NOTE: While issued licences read either "Possession • Acquisition" or "Possession Only", the Firearms Act, 1995 and regulations refer to either "possession and acquisition licence" or "possession licence", without the word only.

Obtaining/applying

All licensing of firearms in Canada is managed by the Canadian Firearms Program of the Royal Canadian Mounted Police. In the Canadian system, there are three classes of firearms and firearm licences: non-restricted, restricted and prohibited. See  below for complete details on prohibited, restricted and non-restricted firearms.

A possession and acquisition licence is a licence that allows individuals in Canada to possess and acquire firearms as well as ammunition. Licences are typically valid for five years and must be renewed prior to expiry to maintain all classes. If an individual possessing a PAL is convicted of certain offences, a PAL can be revoked. If an individual does not renew their PAL prior to its expiration date or if they have their PAL revoked, they must legally dispose of any firearms in their possession. A licence for prohibited firearms can be issued to qualifying businesses, and very rarely to individuals (firearms they own, as the gun laws changed over time.) Previous convictions for serious violent, drug or weapons offences almost invariably result in the denial of the application.

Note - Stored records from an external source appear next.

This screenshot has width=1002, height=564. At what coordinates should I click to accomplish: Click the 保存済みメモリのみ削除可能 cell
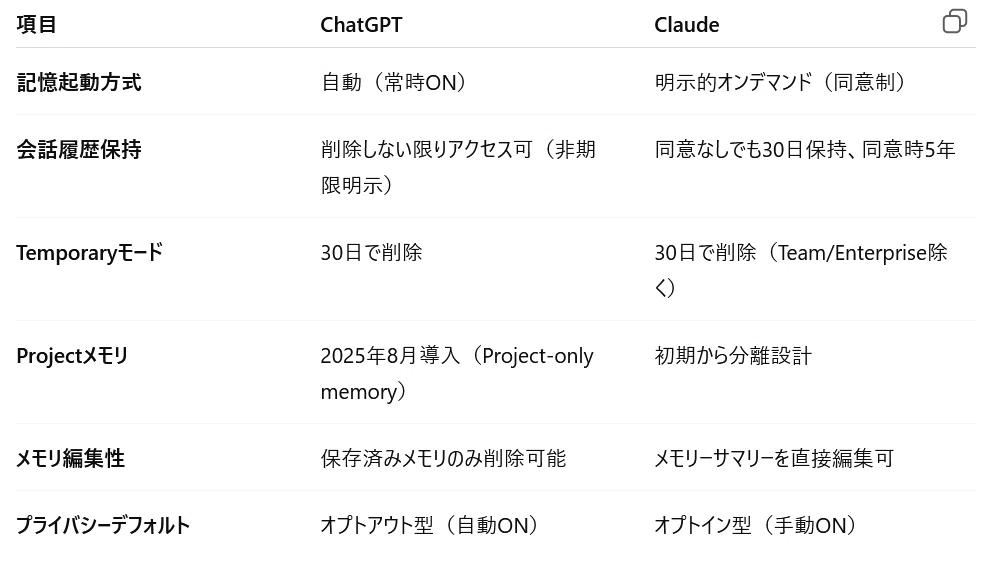pyautogui.click(x=443, y=458)
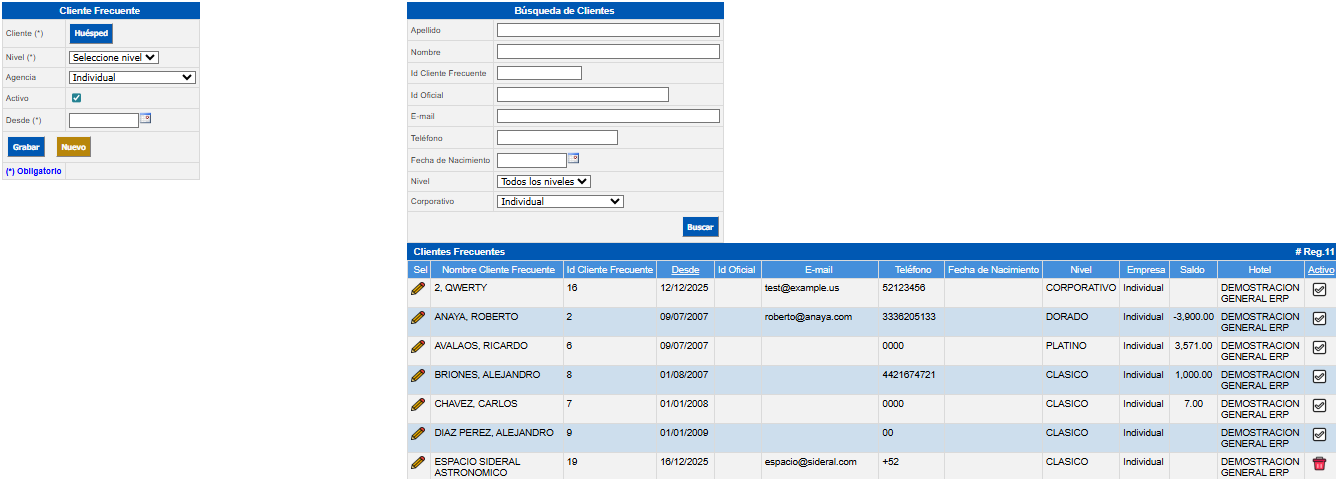Edit the ESPACIO SIDERAL ASTRONOMICO record
Screen dimensions: 1336x479
(x=418, y=462)
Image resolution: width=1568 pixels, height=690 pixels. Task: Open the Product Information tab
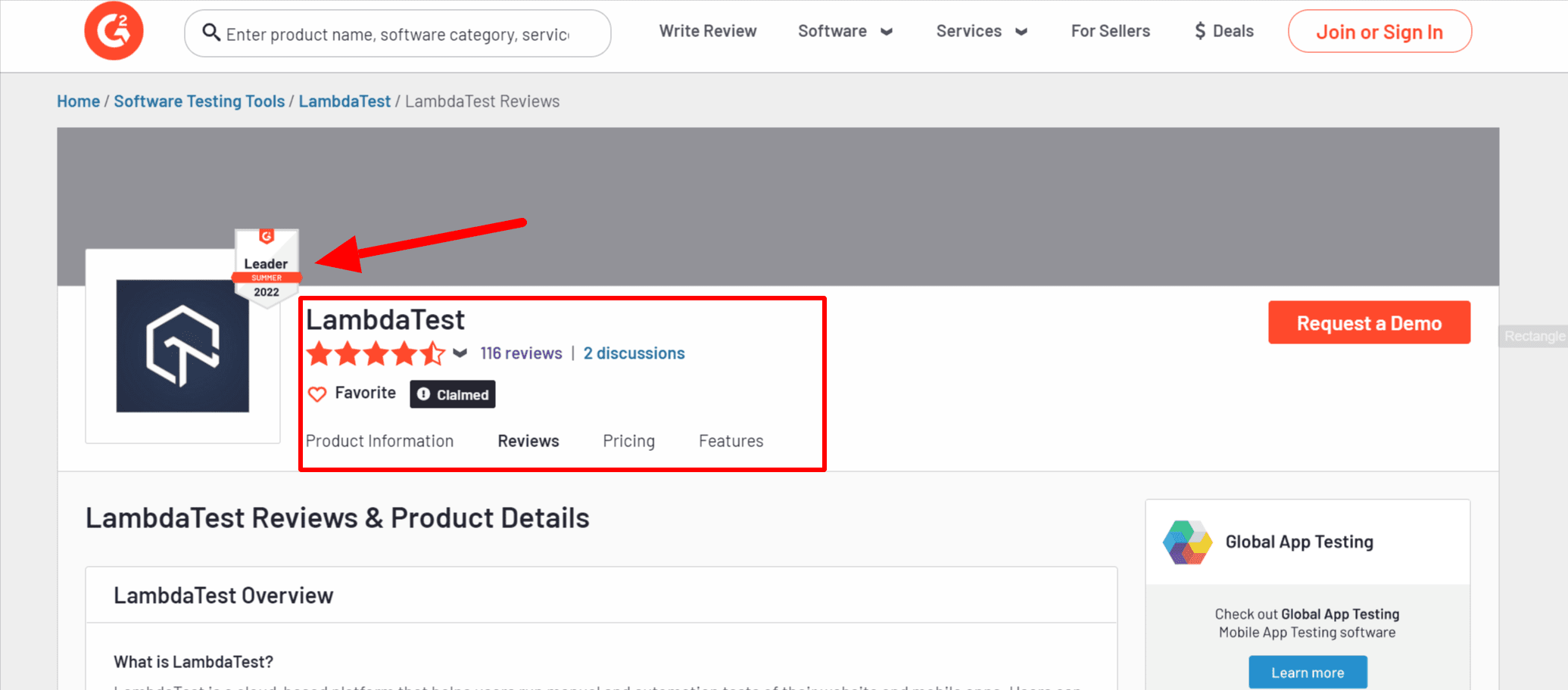click(x=379, y=441)
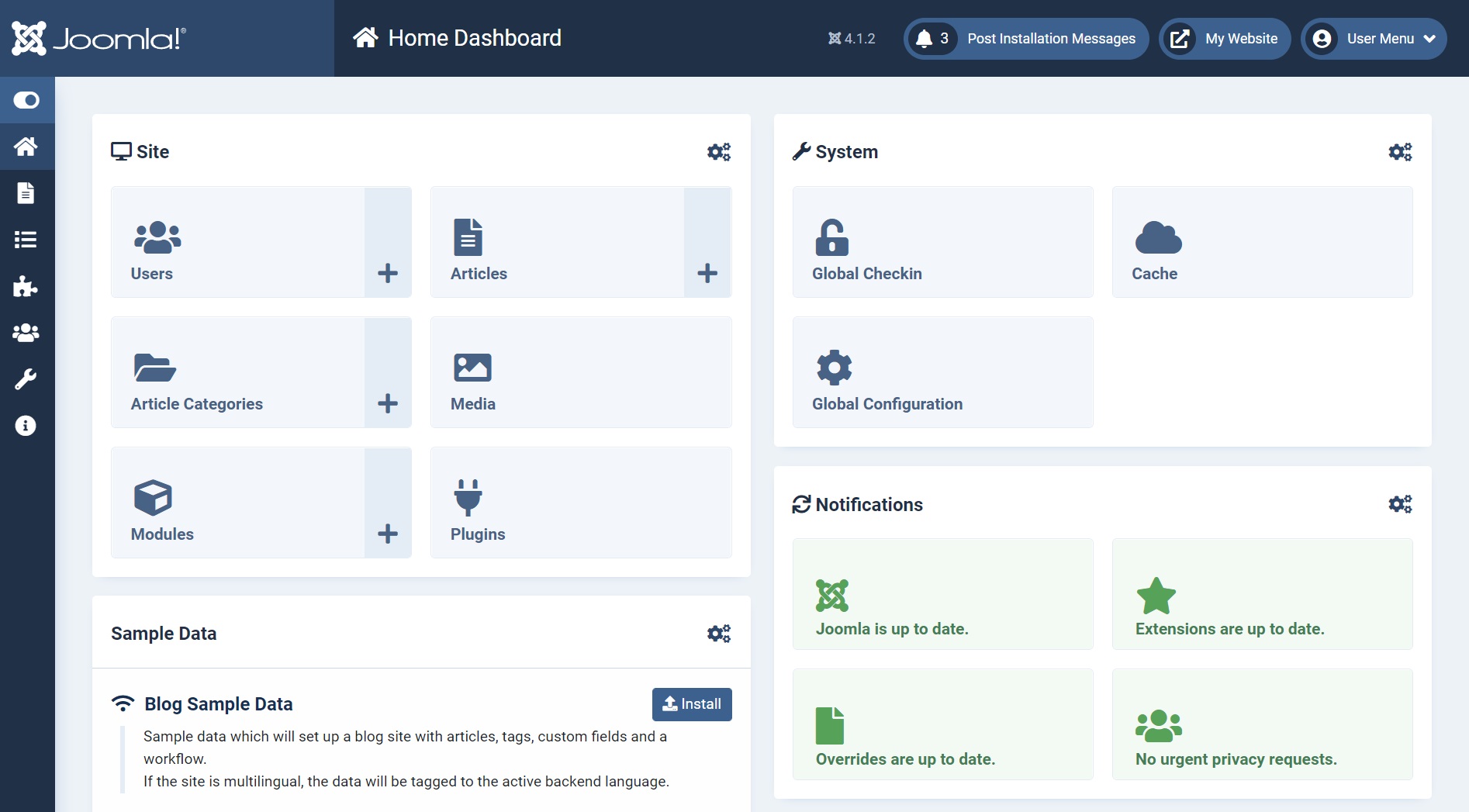Open the Menus list icon in sidebar

(x=26, y=240)
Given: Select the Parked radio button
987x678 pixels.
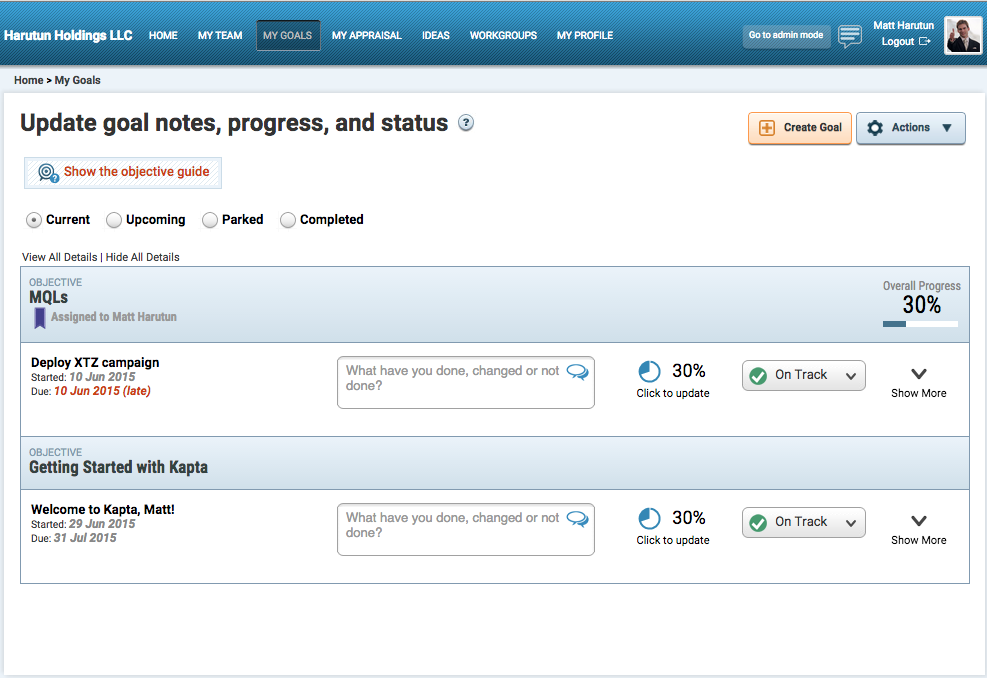Looking at the screenshot, I should pos(210,220).
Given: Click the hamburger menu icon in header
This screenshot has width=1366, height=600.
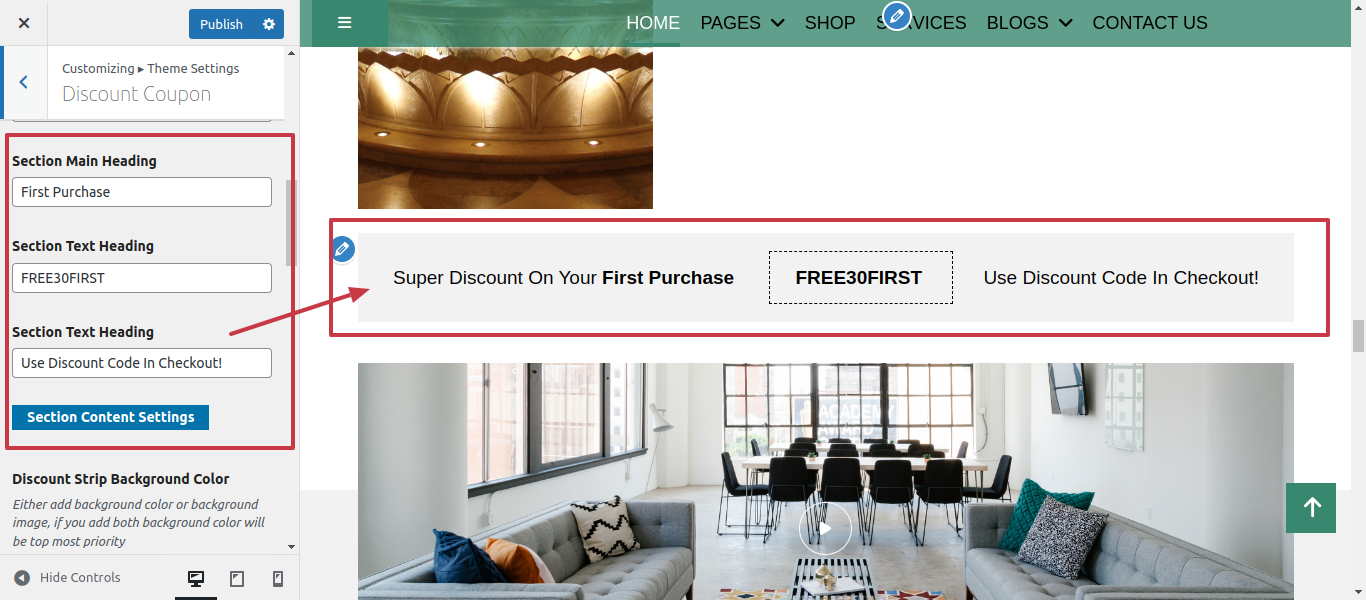Looking at the screenshot, I should (345, 23).

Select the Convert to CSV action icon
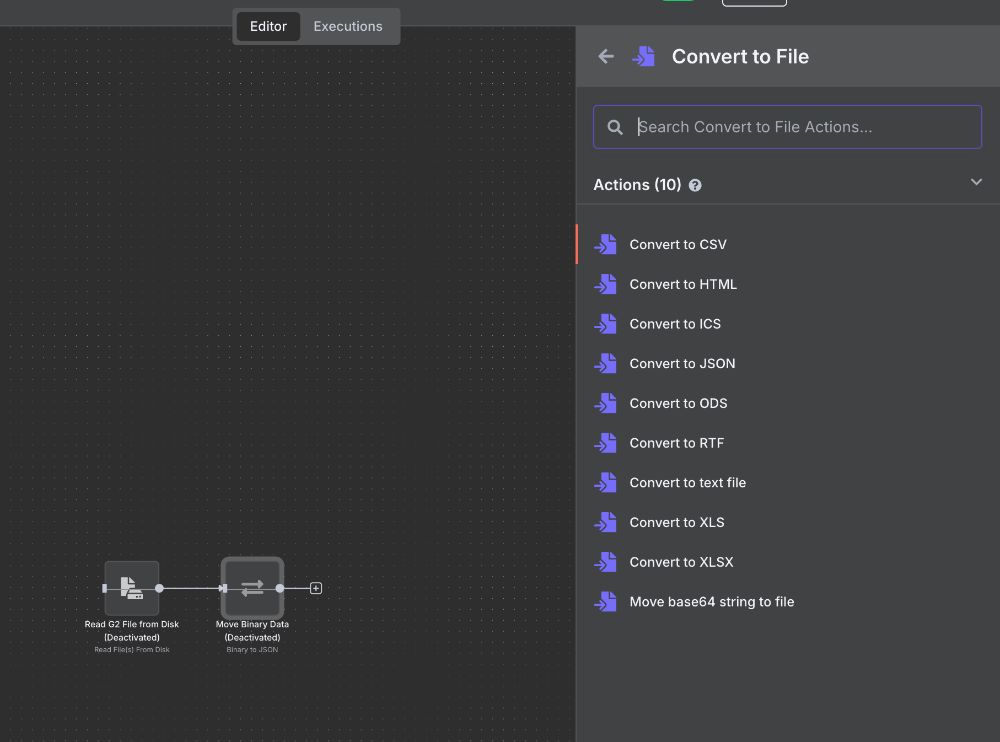(605, 244)
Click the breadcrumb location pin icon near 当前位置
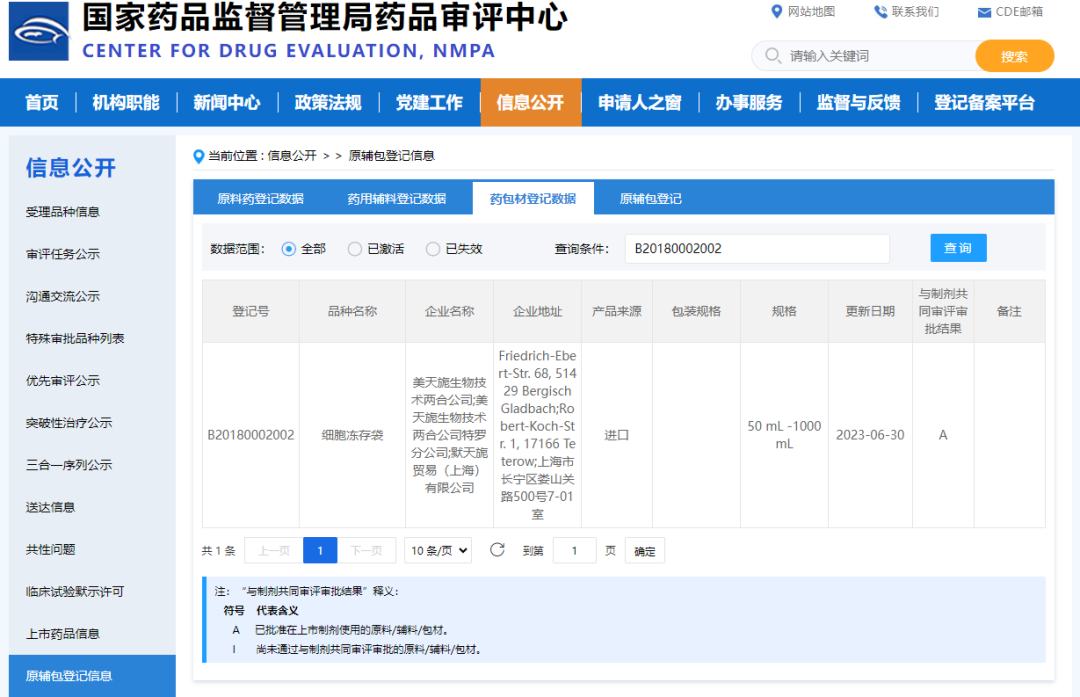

A PAL is generally obtained in the following three steps:
Safety training All PAL applicants are required to successfully complete the Canadian Firearms Safety Course (CFSC) for a Non-restricted licence, and the Canadian Restricted Firearms Safety Course (CRFSC) for a restricted licence. The examinations contain both a written and practical component. Information on the locations and availability of these courses can be found at the RCMP website.
 Formal application Submit completed application (with supporting documents)
Security screening Background checks and investigations are performed. All applicants are screened and a mandatory 28-day waiting period is imposed on first-time applicants.

Licences are typically valid for five years and must be renewed prior to expiry to maintain all classes. Once licensed, an individual can apply for a firearm transfer; and an authorization to transport (ATT) for restricted firearms.

Classification of firearms
Like licences, firearms are classified into prohibited, restricted and non-restricted categories.

History
PALs were introduced in Canada in 1995 as part of Bill C-68 as a replacement for the FAC (firearms acquisition certificate) system. Whereas the FAC was only required to acquire a firearm, a PAL is required to both acquire and possess firearms and to acquire ammunition. A PAL for non-restricted firearms allows its holders to acquire and possess any non-restricted firearm, while a PAL for restricted firearms (which also covers prohibited firearms to those eligible) allows the holder to acquire and possess restricted firearms.

When first implemented, the PAL also allowed the holder to acquire a cross-bow, although no licence was required to possess one. There is no longer a licensing requirement for purchasing cross-bows.

Transportation of firearms
The transportation regulations are broken down into two divisions: those for non-restricted firearms and those for restricted or prohibited firearms. These rules are laid out in the Storage, Display, Transportation and Handling of Firearms by Individuals Regulations.
A non restricted firearm may be transported so long as it is unloaded. Such a firearm does not need to be encased or trigger locked.

A restricted firearm must be disabled by use of a trigger, cable, or other locking device and locked in an opaque case.
An unattended non-restricted firearm left in a vehicle must be locked in the trunk or other compartment, if one is available. In order to transport restricted or prohibited firearms, an individual must obtain an authorization to transport. An ATT is generally approved only for individuals to transport a restricted or prohibited firearm to a shooting range for target practice, gun show for sale, to a gunsmith or gun shop or for a competition (e.g.: IPSC).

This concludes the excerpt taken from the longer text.